Adoption and Network Effects in European Payments
Adoption is the fulcrum. Two-sided network effects mean both consumers and merchants must reach critical mass. Without scale on each side, a new scheme cannot rival established rails. In the United Kingdom and Europe, card payments are deeply ingrained, so switching will require a markedly better experience.
For consumers, reducing reliance on the card schemes would likely be felt first in day-to-day convenience and acceptance. If alternatives are unevenly supported across banks, merchants, and countries, checkout can become more inconsistent—especially for travel and cross-border e-commerce. Costs could move in either direction: merchants may pay less for some account-to-account methods, but savings are not guaranteed to flow through, and new operational costs can appear in reconciliation and customer support. Security can also look different rather than strictly “better” or “worse”: bank-to-bank flows often rely on strong customer authentication, while card payments bring familiar protections and mature dispute processes that consumers have come to expect.
At the moment, cards are nearly universal, secure, and comparatively cost-effective—an incumbent that is tough to surpass.
India’s Unified Payments Interface and Brazil’s Pix Are the Wrong Benchmarks
References to India’s Unified Payments Interface or Brazil’s Pix can mislead.
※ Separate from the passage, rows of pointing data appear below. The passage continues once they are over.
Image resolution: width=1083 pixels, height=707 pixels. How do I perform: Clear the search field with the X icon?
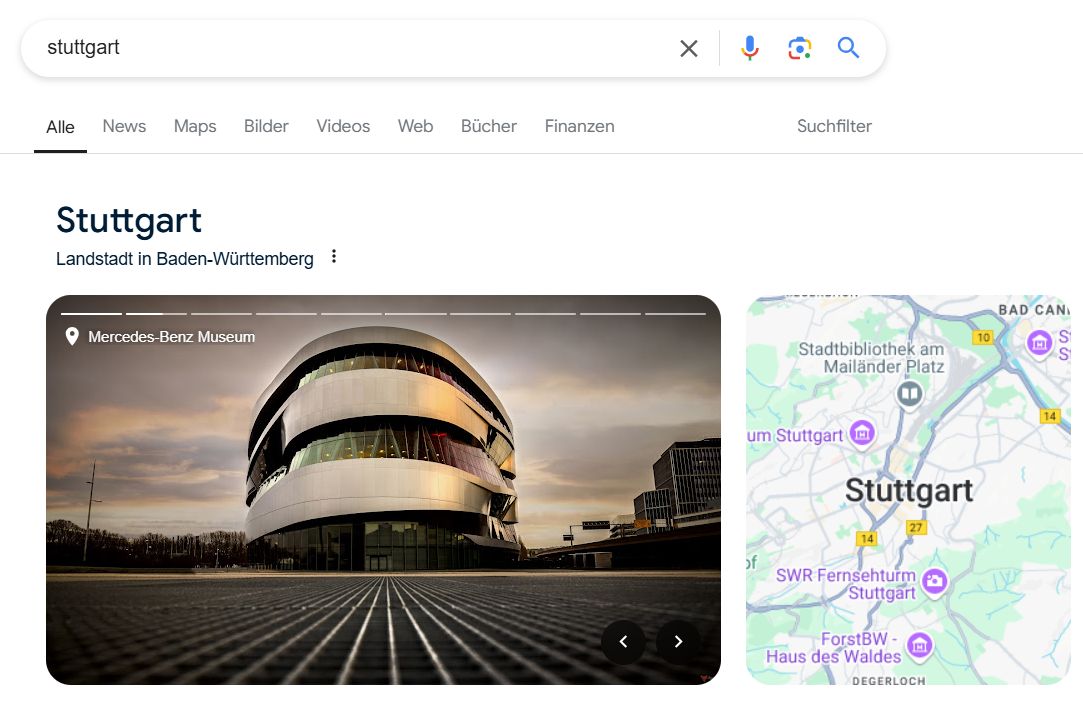[x=688, y=47]
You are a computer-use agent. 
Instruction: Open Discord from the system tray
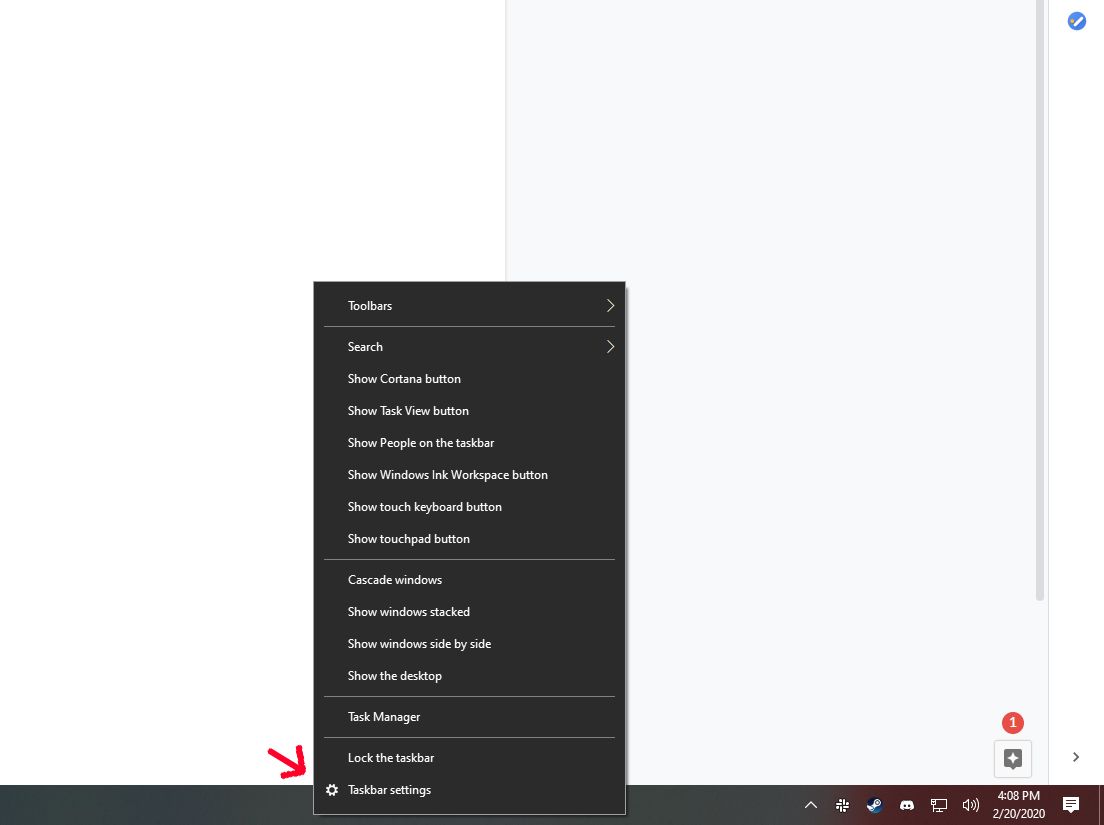(x=907, y=805)
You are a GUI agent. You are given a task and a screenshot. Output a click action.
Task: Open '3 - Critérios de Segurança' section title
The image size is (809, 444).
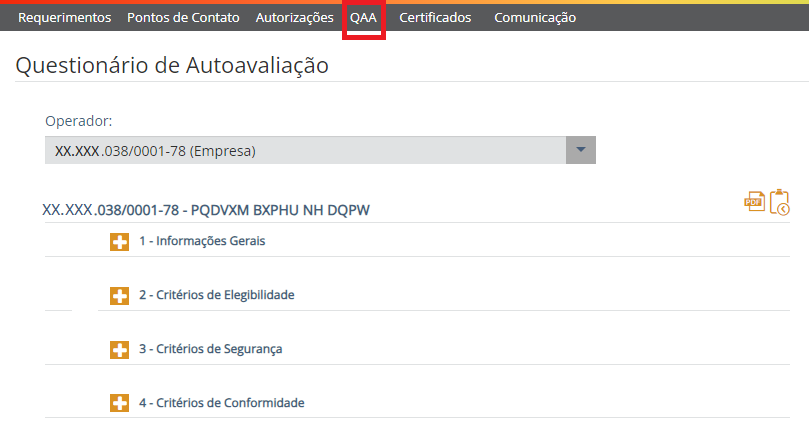pyautogui.click(x=210, y=349)
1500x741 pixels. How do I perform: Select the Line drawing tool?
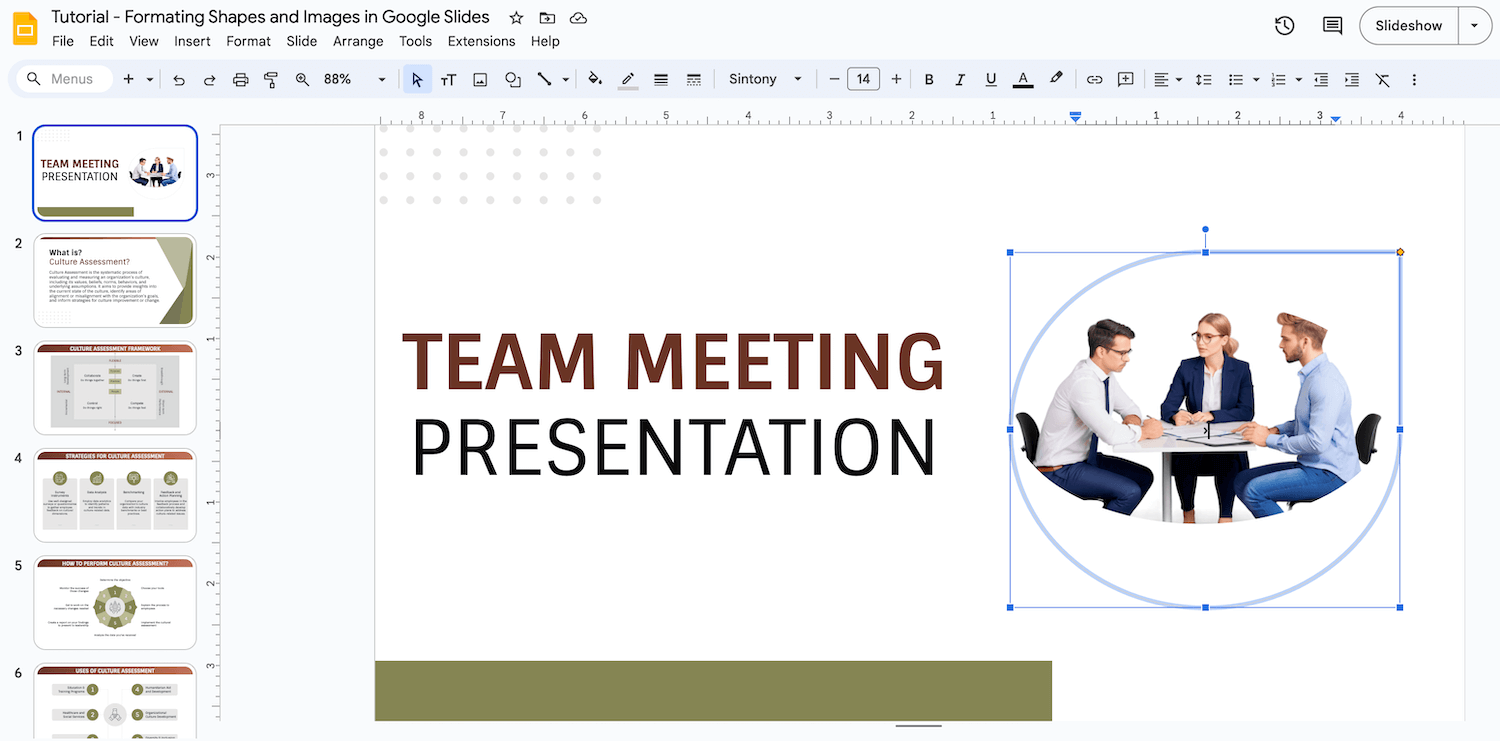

Their rapid growth came from moving users off cash, not from displacing mature card networks. With historically lower card penetration in those markets, the path was different; by contrast, the European Union and United Kingdom already have robust card schemes, making behavioral change far harder.
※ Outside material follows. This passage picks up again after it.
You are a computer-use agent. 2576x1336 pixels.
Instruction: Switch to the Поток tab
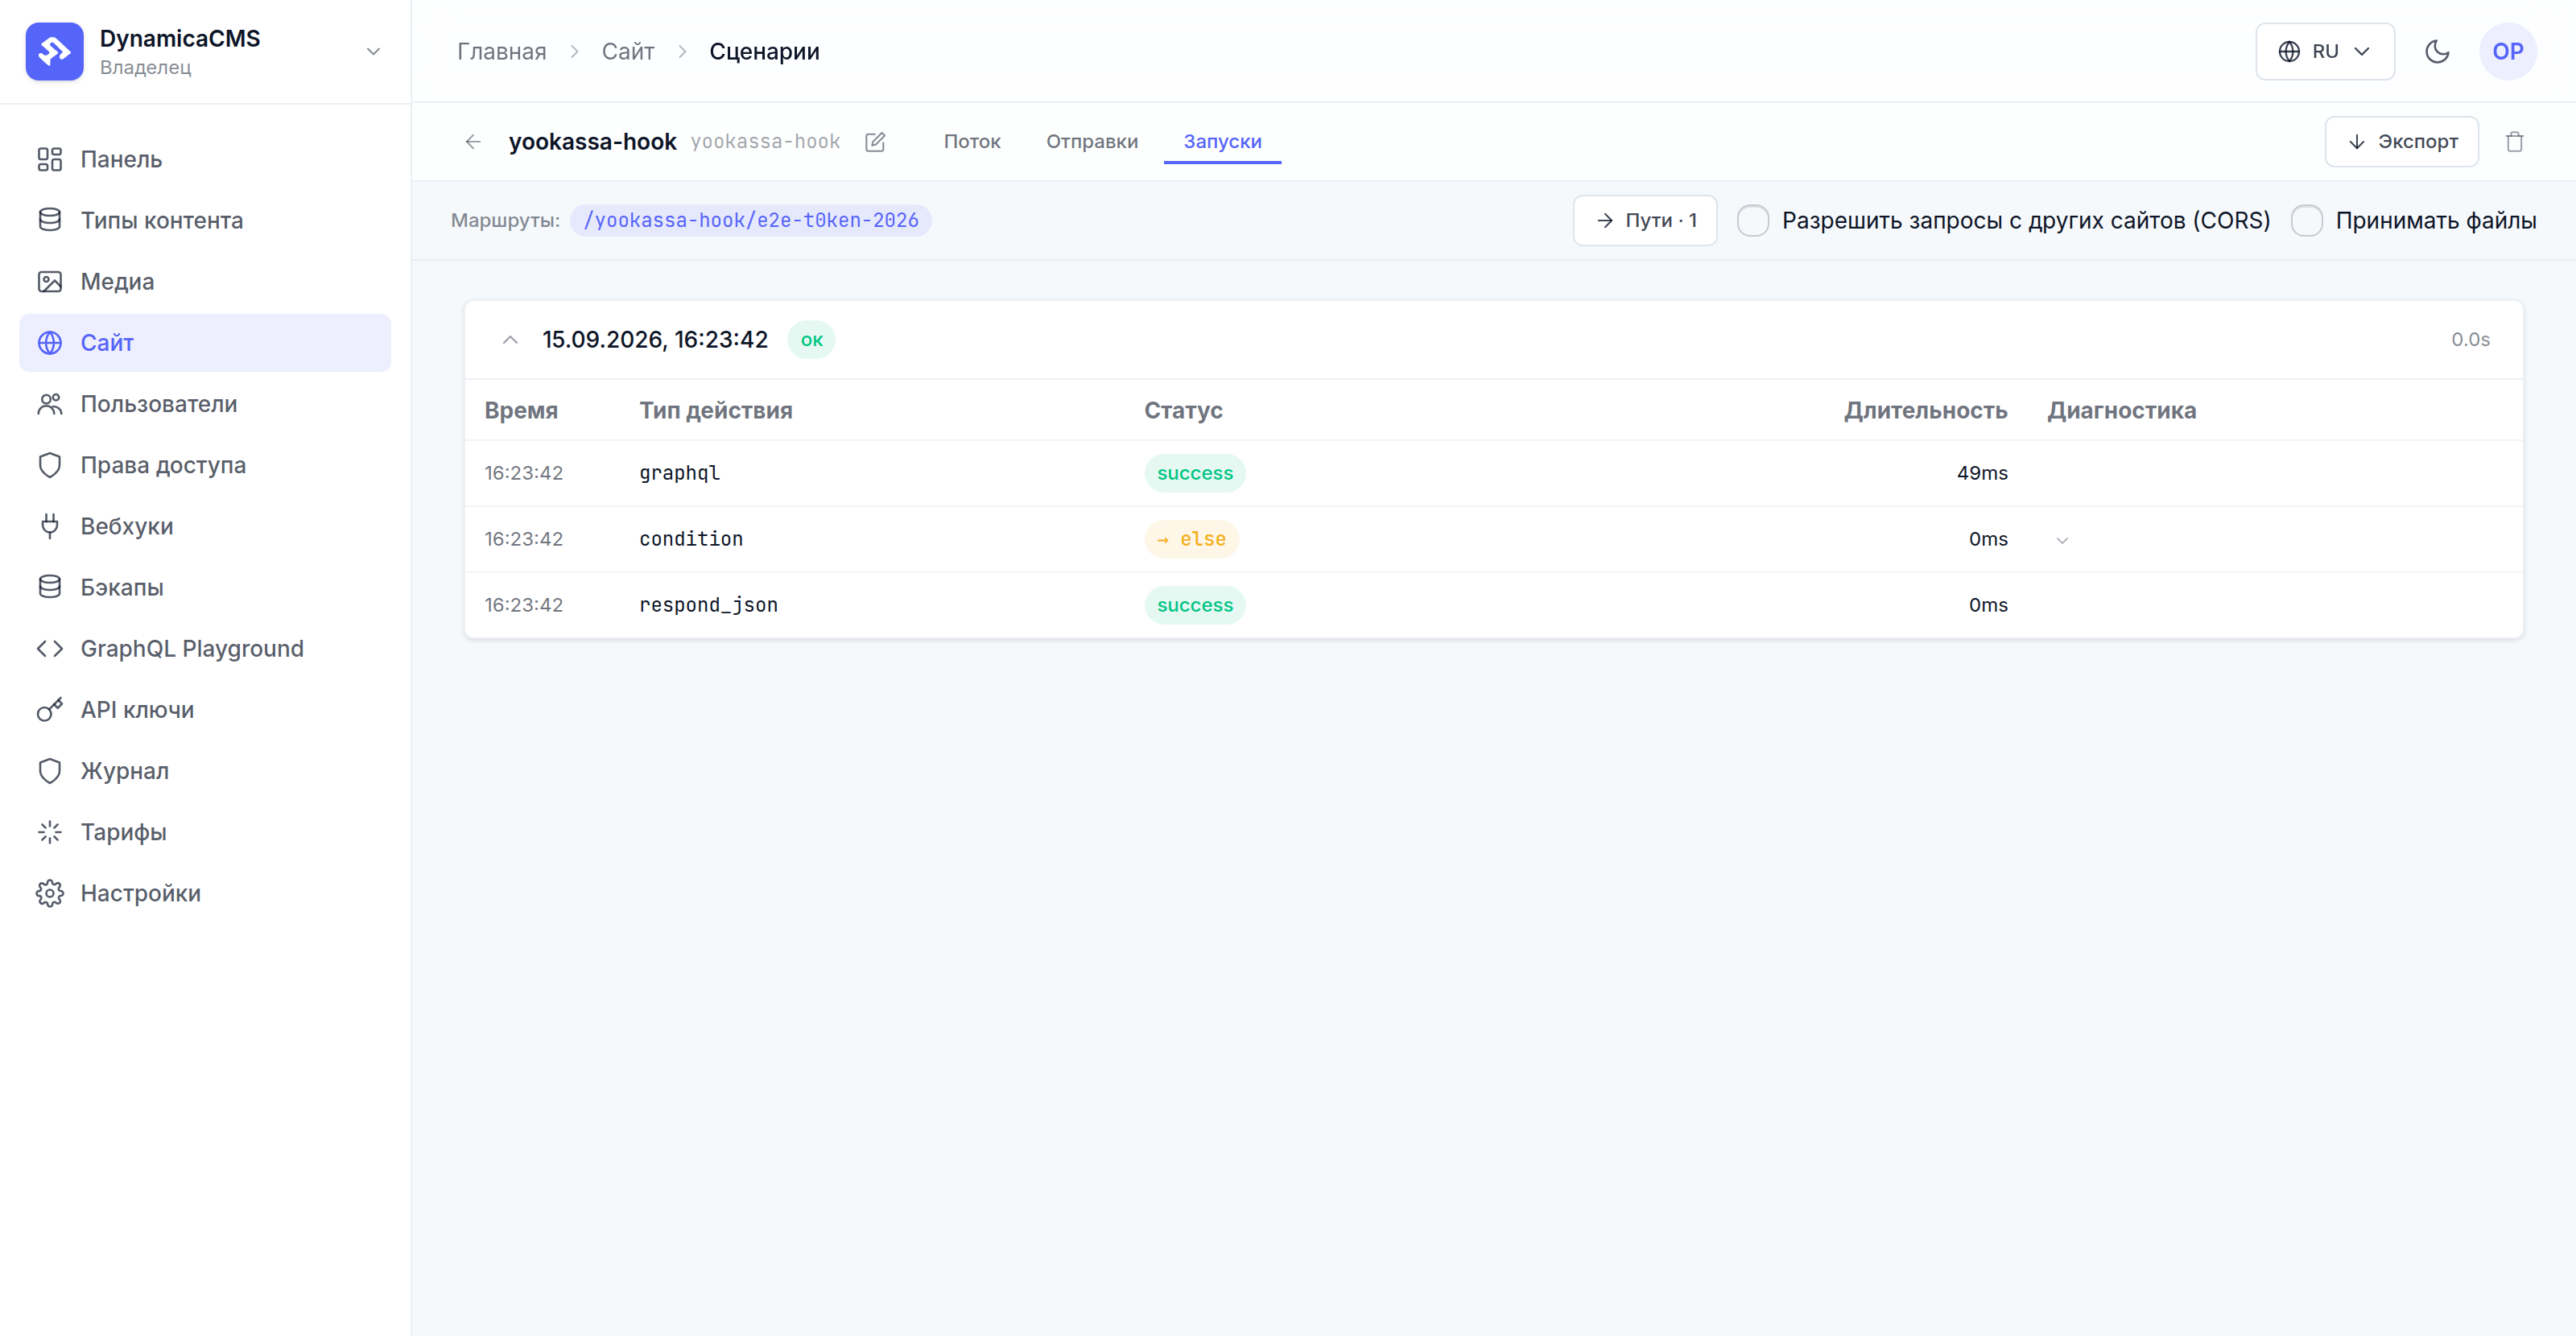coord(971,142)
Near-Term Guidance: Build Resilience
For now, resilience should outrank replacement.
Creating a successful alternative scheme is difficult not only because of user behavior, but because of the plumbing: interoperability across banks and countries, consistent liability and dispute rules, integration into merchant checkout and point-of-sale systems, and the commercial incentives that determine whether anyone promotes the new method.
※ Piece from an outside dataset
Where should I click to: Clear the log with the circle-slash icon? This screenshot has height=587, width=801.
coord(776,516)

- Keep some cash for emergencies.
- Diversify payment acceptance methods.
- Use payment providers with failover capabilities.
- Prepare for infrastructure or connectivity disruptions.
Long-Run Outlook: Evolution, Not Displacement
Over time, evolution is more plausible than ousting Visa and Mastercard. Regulatory pressure may drive greater localization of processing and data within the United Kingdom and Europe, restoring elements of regional oversight while preserving alignment with global card networks. The most relevant moves are not a single ban or switch, but a mix of policies: caps and scrutiny around card fees, open-banking rules that make pay-by-bank options easier to offer at checkout, mandates that strengthen instant bank transfers as a viable default, and operational-resilience requirements that increase expectations for uptime, incident handling, and continuity. Collectively, these measures can limit the schemes’ pricing power, improve transparency, and make room for account-to-account alternatives without pretending the cards will vanish.
Building alternatives is a worthy ambition; expecting them to supplant the incumbent schemes is likely unrealistic.